- DATA
####

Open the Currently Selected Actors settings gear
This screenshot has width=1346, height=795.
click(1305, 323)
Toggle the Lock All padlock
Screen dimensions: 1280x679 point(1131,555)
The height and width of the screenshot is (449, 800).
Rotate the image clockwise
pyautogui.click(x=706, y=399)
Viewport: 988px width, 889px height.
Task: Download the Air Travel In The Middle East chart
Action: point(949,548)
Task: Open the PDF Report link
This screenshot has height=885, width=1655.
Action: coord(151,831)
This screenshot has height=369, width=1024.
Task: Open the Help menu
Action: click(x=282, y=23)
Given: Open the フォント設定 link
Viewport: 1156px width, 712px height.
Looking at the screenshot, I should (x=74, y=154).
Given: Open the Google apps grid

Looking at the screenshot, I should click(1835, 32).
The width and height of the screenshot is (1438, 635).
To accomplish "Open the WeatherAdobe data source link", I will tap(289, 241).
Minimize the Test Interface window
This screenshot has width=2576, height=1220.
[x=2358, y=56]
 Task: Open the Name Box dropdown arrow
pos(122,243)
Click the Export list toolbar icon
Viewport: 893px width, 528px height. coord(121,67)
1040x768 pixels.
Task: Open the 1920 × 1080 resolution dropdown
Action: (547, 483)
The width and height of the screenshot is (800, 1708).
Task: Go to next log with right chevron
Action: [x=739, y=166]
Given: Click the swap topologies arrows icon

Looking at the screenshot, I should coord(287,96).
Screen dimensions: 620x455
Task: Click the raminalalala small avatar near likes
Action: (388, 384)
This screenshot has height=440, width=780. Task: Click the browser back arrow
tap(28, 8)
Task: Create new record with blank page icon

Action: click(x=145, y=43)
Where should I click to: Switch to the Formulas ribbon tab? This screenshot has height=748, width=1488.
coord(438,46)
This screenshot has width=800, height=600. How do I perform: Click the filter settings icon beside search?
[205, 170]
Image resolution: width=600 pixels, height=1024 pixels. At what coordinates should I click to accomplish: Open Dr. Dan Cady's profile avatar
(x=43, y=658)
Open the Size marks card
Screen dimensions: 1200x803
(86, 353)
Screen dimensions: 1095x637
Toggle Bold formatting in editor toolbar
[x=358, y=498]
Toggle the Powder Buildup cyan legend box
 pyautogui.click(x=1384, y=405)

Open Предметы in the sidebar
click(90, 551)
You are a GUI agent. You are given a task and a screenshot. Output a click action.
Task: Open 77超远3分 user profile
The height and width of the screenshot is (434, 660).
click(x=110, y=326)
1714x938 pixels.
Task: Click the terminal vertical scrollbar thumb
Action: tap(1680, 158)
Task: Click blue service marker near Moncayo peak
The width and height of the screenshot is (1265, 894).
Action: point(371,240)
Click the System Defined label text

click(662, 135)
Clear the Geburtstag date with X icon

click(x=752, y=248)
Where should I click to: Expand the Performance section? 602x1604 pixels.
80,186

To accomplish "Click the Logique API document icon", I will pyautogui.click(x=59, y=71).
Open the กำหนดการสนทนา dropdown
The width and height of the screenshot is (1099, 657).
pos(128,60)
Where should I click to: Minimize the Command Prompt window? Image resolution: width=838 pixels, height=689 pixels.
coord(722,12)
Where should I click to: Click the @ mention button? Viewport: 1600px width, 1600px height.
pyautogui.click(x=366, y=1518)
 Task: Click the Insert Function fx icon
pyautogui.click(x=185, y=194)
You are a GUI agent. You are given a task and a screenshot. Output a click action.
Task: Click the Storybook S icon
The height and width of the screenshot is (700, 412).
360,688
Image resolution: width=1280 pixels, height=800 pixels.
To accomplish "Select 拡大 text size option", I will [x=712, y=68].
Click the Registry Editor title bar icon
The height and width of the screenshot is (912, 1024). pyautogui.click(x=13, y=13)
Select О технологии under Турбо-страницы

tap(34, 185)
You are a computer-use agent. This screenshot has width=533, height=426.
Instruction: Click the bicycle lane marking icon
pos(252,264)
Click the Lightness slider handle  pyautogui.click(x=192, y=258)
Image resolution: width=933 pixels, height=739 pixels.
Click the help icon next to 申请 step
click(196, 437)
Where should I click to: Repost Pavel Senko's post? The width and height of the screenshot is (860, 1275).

####

- WHAT IS REQUIRED
Nothing above should be left out; write out every record exactly.

- RESPONSE
Open the Currently Selected Actors settings gear
This screenshot has width=1346, height=795.
click(1305, 323)
Toggle the Lock All padlock
Screen dimensions: 1280x679 point(1131,555)
The height and width of the screenshot is (449, 800).
Rotate the image clockwise
pyautogui.click(x=706, y=399)
Viewport: 988px width, 889px height.
Task: Download the Air Travel In The Middle East chart
Action: point(949,548)
Task: Open the PDF Report link
This screenshot has height=885, width=1655.
Action: coord(151,831)
This screenshot has height=369, width=1024.
Task: Open the Help menu
Action: click(x=282, y=23)
Given: Open the フォント設定 link
Viewport: 1156px width, 712px height.
Looking at the screenshot, I should (x=74, y=154).
Given: Open the Google apps grid

Looking at the screenshot, I should click(1835, 32).
The width and height of the screenshot is (1438, 635).
To accomplish "Open the WeatherAdobe data source link", I will tap(289, 241).
Minimize the Test Interface window
This screenshot has width=2576, height=1220.
[x=2358, y=56]
 Task: Open the Name Box dropdown arrow
pos(122,243)
Click the Export list toolbar icon
Viewport: 893px width, 528px height. coord(121,67)
1040x768 pixels.
Task: Open the 1920 × 1080 resolution dropdown
Action: (547, 483)
The width and height of the screenshot is (800, 1708).
Task: Go to next log with right chevron
Action: [x=739, y=166]
Given: Click the swap topologies arrows icon

Looking at the screenshot, I should coord(287,96).
Screen dimensions: 620x455
Task: Click the raminalalala small avatar near likes
Action: (388, 384)
This screenshot has height=440, width=780. Task: Click the browser back arrow
tap(28, 8)
Task: Create new record with blank page icon

Action: click(x=145, y=43)
Where should I click to: Switch to the Formulas ribbon tab? This screenshot has height=748, width=1488.
coord(438,46)
This screenshot has width=800, height=600. How do I perform: Click the filter settings icon beside search?
[205, 170]
Image resolution: width=600 pixels, height=1024 pixels. At what coordinates should I click to accomplish: Open Dr. Dan Cady's profile avatar
(x=43, y=658)
Open the Size marks card
Screen dimensions: 1200x803
(86, 353)
Screen dimensions: 1095x637
Toggle Bold formatting in editor toolbar
[x=358, y=498]
Toggle the Powder Buildup cyan legend box
 pyautogui.click(x=1384, y=405)

Open Предметы in the sidebar
click(90, 551)
You are a GUI agent. You are given a task and a screenshot. Output a click action.
Task: Open 77超远3分 user profile
The height and width of the screenshot is (434, 660).
click(x=110, y=326)
1714x938 pixels.
Task: Click the terminal vertical scrollbar thumb
Action: tap(1680, 158)
Task: Click blue service marker near Moncayo peak
The width and height of the screenshot is (1265, 894).
Action: point(371,240)
Click the System Defined label text

click(662, 135)
Clear the Geburtstag date with X icon

click(x=752, y=248)
Where should I click to: Expand the Performance section? 602x1604 pixels.
80,186

To accomplish "Click the Logique API document icon", I will pyautogui.click(x=59, y=71).
Open the กำหนดการสนทนา dropdown
The width and height of the screenshot is (1099, 657).
pos(128,60)
Where should I click to: Minimize the Command Prompt window? Image resolution: width=838 pixels, height=689 pixels.
coord(722,12)
Where should I click to: Click the @ mention button? Viewport: 1600px width, 1600px height.
pyautogui.click(x=366, y=1518)
 Task: Click the Insert Function fx icon
pyautogui.click(x=185, y=194)
You are a GUI agent. You are given a task and a screenshot. Output a click action.
Task: Click the Storybook S icon
The height and width of the screenshot is (700, 412).
360,688
Image resolution: width=1280 pixels, height=800 pixels.
To accomplish "Select 拡大 text size option", I will [x=712, y=68].
Click the Registry Editor title bar icon
The height and width of the screenshot is (912, 1024). pyautogui.click(x=13, y=13)
Select О технологии under Турбо-страницы

tap(34, 185)
You are a computer-use agent. This screenshot has width=533, height=426.
Instruction: Click the bicycle lane marking icon
pos(252,264)
Click the Lightness slider handle  pyautogui.click(x=192, y=258)
Image resolution: width=933 pixels, height=739 pixels.
Click the help icon next to 申请 step
click(196, 437)
Where should I click to: Repost Pavel Senko's post? The width and height of the screenshot is (860, 1275).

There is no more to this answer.